Being a Dubai virgin, I happily trailed on the coat-tails of my shopping pals, who seemed to know exactly where to go for the bargains.
“Karamah,” was the order to the taxi driver. I presumed this was an outlet or department store but instead was surprised to see that the name referred to an area which had streets and streets of single-storey shops.
Dotted here and there with ‘indoor’ areas, made indoor by the use of large sheets of Perspex as makeshift roofs.
Overdressed and underwhelmed, I disembarked the cab and walked gingerly behind my pals, who were fast becoming like hounds who had smelt blood. Their steps quickened, their eyes flashed and the 52C heat and sickening humidity was making this shopping trip more of a mission than a mosey.
My shins pierced by the mid-morning sun, entering the first shop through the hard plastic streamers was heaven. The cool A/C calmed my scorched skin and although the water cooler looked a little worse for wear it stood in the back of the shop like a mirage in the desert.
It was impossible not to be moved by the beautiful handbags within. The Bangladeshi shop assistant hovered around us, calling, “Mulberry, Jimmy Choo, Chanel, Gucci, Marc Jacobs, what you like, I help you.”
I was just getting acquainted with a classy little Chloe number and while the price was favourable, the quality was a little dubious, it looked perfect but felt plastic. I pawed and fingered the clutch before finally expressing my concern.
“I understand, ma’am, I can see now, you want real copy, this I have, please follow me.”
Leaving my pals downstairs, I followed him into the back section of the shop, where he revealed a simple wooden ladder.
“You first,” said the assistant. Aware of my bubbling cellulite, I took to the ladder and felt his breath on the backs of my legs as we climbed up to a claustrophobic loft with a stifling smell of leather.
Had I been blindfolded the atmosphere would have indicated that I was in some sort of torture/pleasure chamber with leather trimmings. With my eyes wide open, the beautifully finished handbags, exact copies made with the highest quality leather, oozed sex appeal.
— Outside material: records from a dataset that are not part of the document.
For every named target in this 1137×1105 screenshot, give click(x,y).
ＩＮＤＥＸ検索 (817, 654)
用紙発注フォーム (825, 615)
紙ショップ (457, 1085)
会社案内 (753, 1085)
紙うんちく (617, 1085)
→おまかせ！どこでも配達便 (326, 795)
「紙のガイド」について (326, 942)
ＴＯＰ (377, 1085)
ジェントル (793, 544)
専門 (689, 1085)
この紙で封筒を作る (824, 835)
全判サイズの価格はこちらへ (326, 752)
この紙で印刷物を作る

The only torture was having to decide which one would be mine.
I touched, smelled and felt each one before nailing it down to a final three. Greed and wont made it impossible to have just one — ironically the very reason I emigrated to the Middle East, to support a portfolio of unrentable property in Ireland.
My pleasure passed, the ugly side of the transaction ensued. We haggled to and fro for almost 20 minutes about money, which cheapened the earlier enjoyment.
The day continued in this vein, leaving me tired and spent. Lunch didn’t transpire, but on the way home we stopped off at the Golden Arches for a Big Mac and fries. All of us happy with our purchases and I was extra happy because I knew their bags were fake fake and mine was a real fake.